The present disclosure herein relates to optical distribution network management, and more particularly, to an apparatus and method for recognizing optical connector connection for automatically recognizing an optical connection point.
As point-to-point optical network technology, passive optical network (PON) technology is under standardization by the IEEE and ITU-T, and until now, Ethernet PON (EPON) and Giga-capable PON (GPON) technologies, which provide a transmission speed of 1 Gbps or 2.5 Gbps per PON link, have been mainly used.
In addition, commercialization of 10G EPON and XG-PON (i.e. 10 Gigabit-capable PON) technologies, which provide 10 Gbps transmission speed per link, is near at hand, and time and wavelength division multiplexing PON (TWDM-PON) technology targeting 40 Gbps transmission speed is under standardization by ITU-T SC15.
Due to recently rapidly increasing mobile data traffic, a request for PON capable of effectively accommodating the mobile data traffic becomes higher
The PON technology, which is representative technology of FTTH/B for providing a rapid transmission speed to subscribers by using optical fibers, enables relatively expensive optical communication technology to be constructed and operated at a low cost and is rapidly replacing existing copper line based technologies such as xDSL and HFC, etc. However, compared to optical fibers and nodes, which are increasing every year, optical network infra management is being manually performed (e.g. paper label-based recognition for optical distribution ports). Such a manual connection and recognition method for optical connection points lowers accuracy of network topology information to make it difficult to provide a rapid service.
Connection management between optical connectors and optical adaptors in an optical distribution network (ODN) is performed by a field engineer in a manual manner that identification is performed through paper labels. Accordingly, even in a view of service provider who runs a network, reality is that it is difficult to know how the ODN is coupled unless the engineer directly checks with his/her own eyes in the field. Due to new network service subscribers or existing subscribers' quitting, environment settings of optical connectors in an optical distribution frame are periodically changed. Then it is difficult to distinguish the optical connectors from the optical adaptors in the optical distribution frame to cause frequent binding errors and service delivery delays.

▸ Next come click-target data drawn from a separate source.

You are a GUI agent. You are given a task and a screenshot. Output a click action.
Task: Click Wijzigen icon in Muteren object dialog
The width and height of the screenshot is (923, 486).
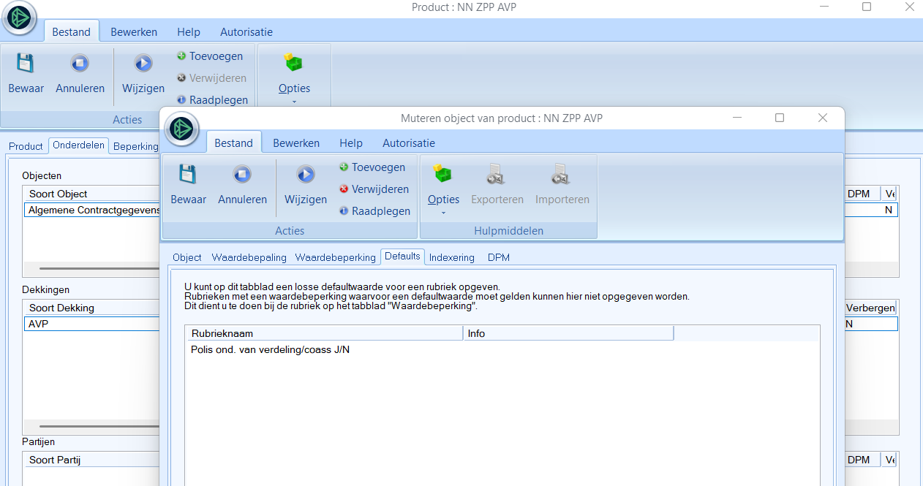(305, 175)
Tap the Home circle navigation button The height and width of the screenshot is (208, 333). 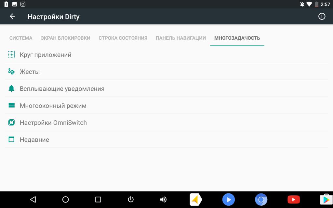pos(65,200)
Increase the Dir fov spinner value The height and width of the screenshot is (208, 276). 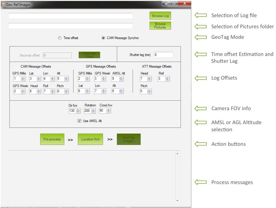78,109
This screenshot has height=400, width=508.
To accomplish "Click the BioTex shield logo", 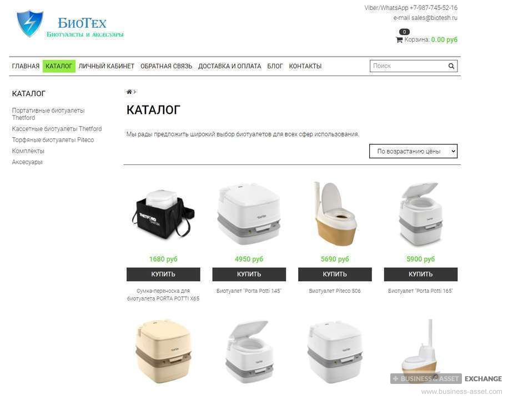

In order to address such limitations, NTT in Japan proceeds research and development to make it easy to recognize an optical fiber infra by using barcodes or quick response (QR) codes on optical connectors, splitters, and optical distribution frames, which configure an optical distribution network. On the other hand, Huawei in China develops an intelligent ODN with an ODN management platform and makes an effort in marketing and standardization.
In order to manage optical connection points in the ODN, technology for recognizing whether an optical connector is connected is necessary. Although it is known that RFID technology is used for recognizing optical connector connection, it is not free to manufacture a tag shape and in particular, a reader in which wireless communication technology is realized becomes complex. In such optical connector connection recognition technology, a low realization cost and low power driving are strongly required.